- EXERCISES:
1. According to the personal finance advice, below what share of salary should an ideal EMI stay?
2. Write out the part of the personal finance advice that begins at the words "Hello sir I" and stops after the words "is truly appreciable.".

- SUPPLIED PASSAGE:
• • • • • • •
Hello sir I am earning 79k monthly. I have 32500 Personal loan EMI for 4 more years. 1.5lakhs in stocks and 1 lakh in mutual funds as I do monthly sip of 10k in icici and edelweiss fund houses every month and 2k in rd and 75k in tax saver fd and 3 lakhs in PF. Also started ssy scheme recently. I have lic new Jeevan Anand policy which is already paid for 4 years and 12 more years are pending her goes my 82k yearly. Then for monthly expenses it is 10k. How do I minimise expenses and maximize savings
Ans: You are trying well despite a high EMI burden.
Your intention to increase savings is truly appreciable.
You already have a foundation to build on.
Let us review your entire setup and suggest changes.
» Income and Fixed Obligations
– Monthly salary is Rs. 79,000
– Personal loan EMI is Rs. 32,500
– EMI takes over 40% of your salary
– This is very high for stability and saving
– Ideal EMI should be under 30% of salary
– Loan runs for 4 more years
– Try to part-prepay yearly if possible
– Use bonuses or tax refunds to reduce loan faster
– Even small prepayments reduce interest burden
– Once loan is cleared, you will get Rs. 32,500 surplus monthly
– This will boost your savings significantly
» Monthly Expenses and Savings
– Expenses are Rs. 10,000/month as per your input
– This is very reasonable
– Keep it under 15–20% of salary to stay flexible
– You are already managing lifestyle well
– Monthly savings and investments are as below:
SIP in mutual funds: Rs. 10,000
RD: Rs. 2,000
LIC policy: Rs. 6,833 (yearly Rs. 82,000)
Total monthly commitment: approx. Rs. 18,800
– This means 24% of salary goes to savings
– Plus, Rs. 10,000 expense and Rs. 32,500 EMI
– This is decent for your situation
» LIC New Jeevan Anand Policy
– This is a traditional insurance cum investment plan
– You have already paid premiums for 4 years
– Remaining period is 12 more years
– Surrendering early may lead to loss
– But continuing also gives low returns (around 4% to 5%)
• • • • • • •
- INFORMATION GIVEN:
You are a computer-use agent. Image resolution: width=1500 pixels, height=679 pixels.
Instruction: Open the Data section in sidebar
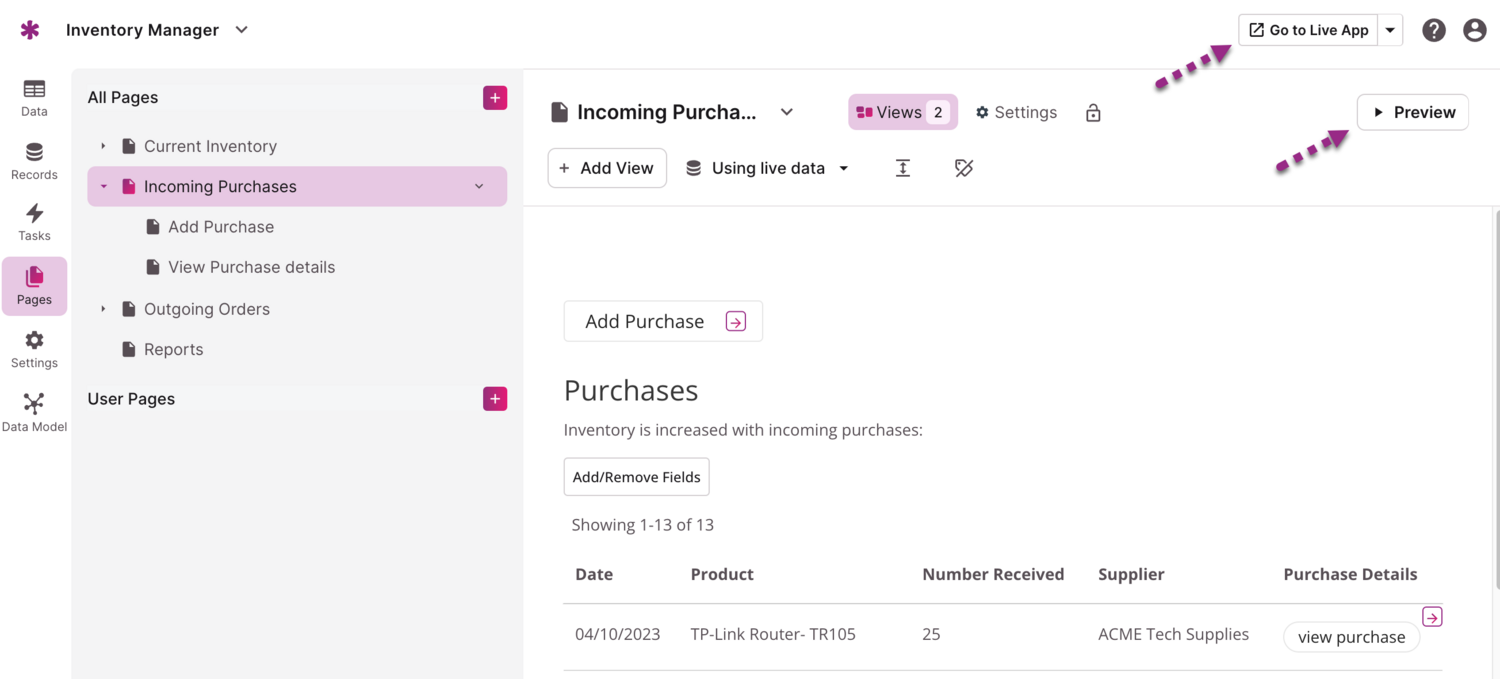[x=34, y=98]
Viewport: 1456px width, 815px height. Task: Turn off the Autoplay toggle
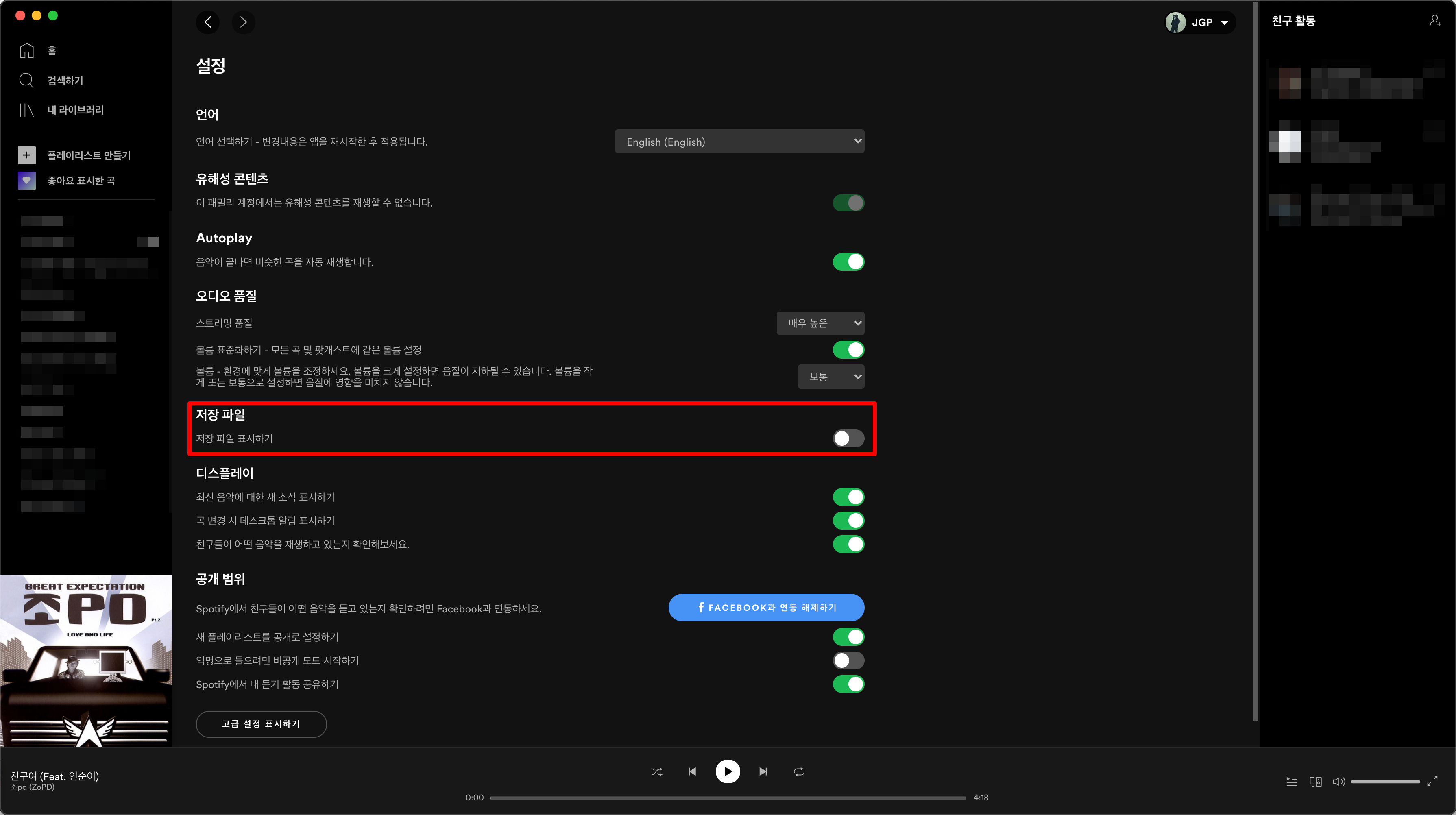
• • • • • • •
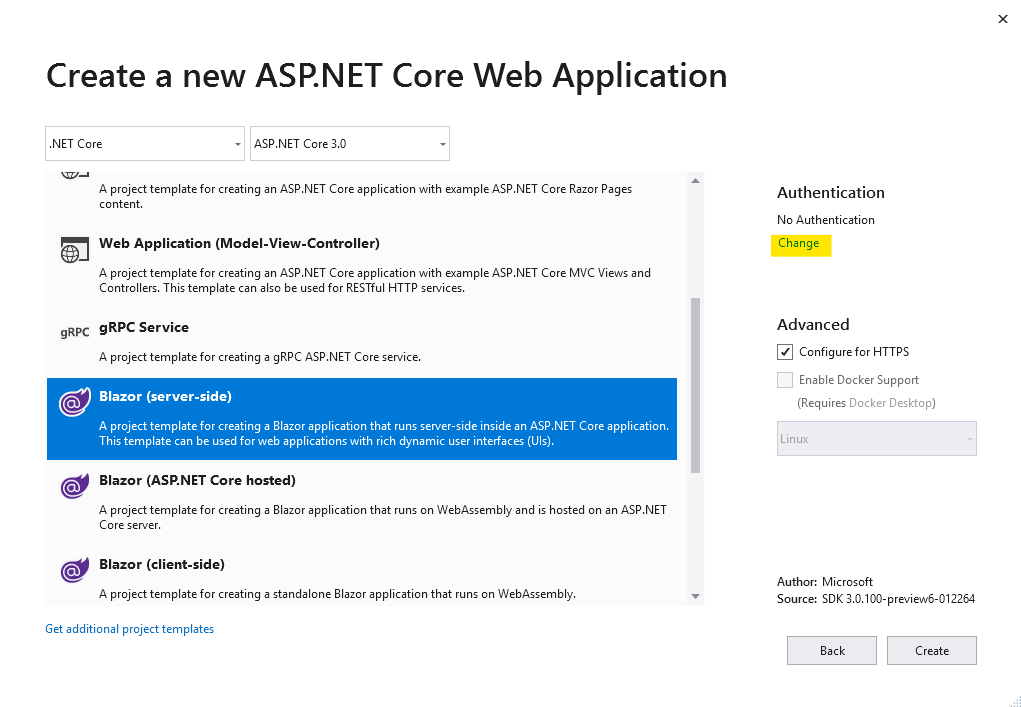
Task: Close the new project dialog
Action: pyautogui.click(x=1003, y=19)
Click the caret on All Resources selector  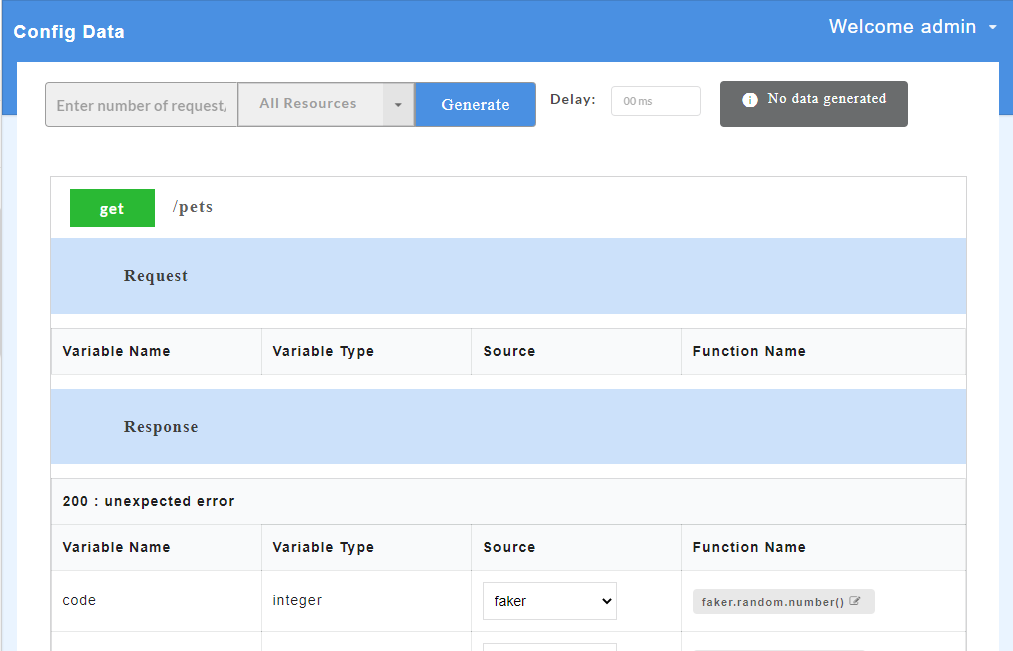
• • • • • • •
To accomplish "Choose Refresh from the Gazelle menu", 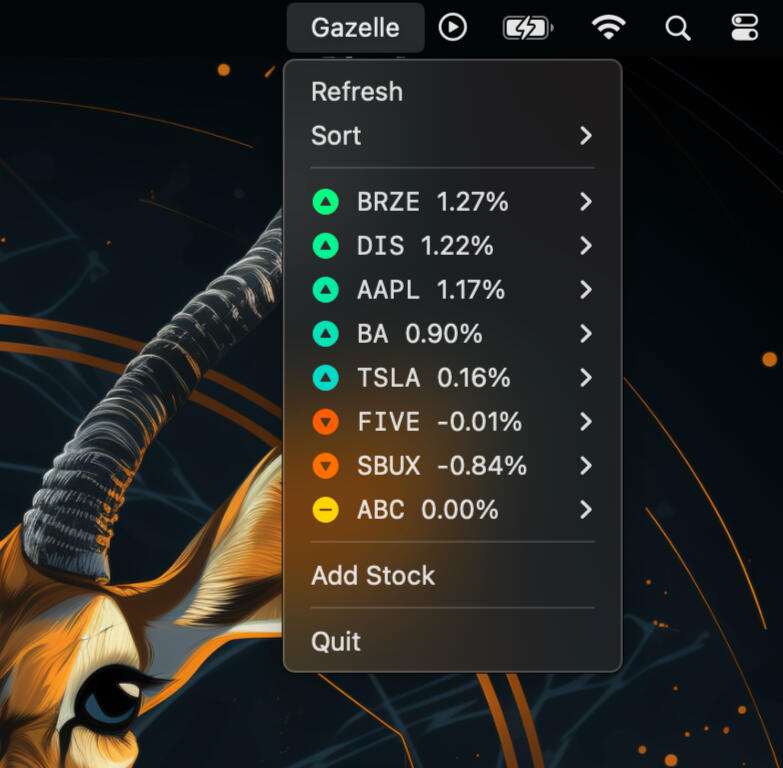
• • • • • • •
- TASK ANSWERS:
1. Under 30% of salary.

2.
Hello sir I am earning 79k monthly. I have 32500 Personal loan EMI for 4 more years. 1.5lakhs in stocks and 1 lakh in mutual funds as I do monthly sip of 10k in icici and edelweiss fund houses every month and 2k in rd and 75k in tax saver fd and 3 lakhs in PF. Also started ssy scheme recently. I have lic new Jeevan Anand policy which is already paid for 4 years and 12 more years are pending her goes my 82k yearly. Then for monthly expenses it is 10k. How do I minimise expenses and maximize savings
Ans: You are trying well despite a high EMI burden.
Your intention to increase savings is truly appreciable.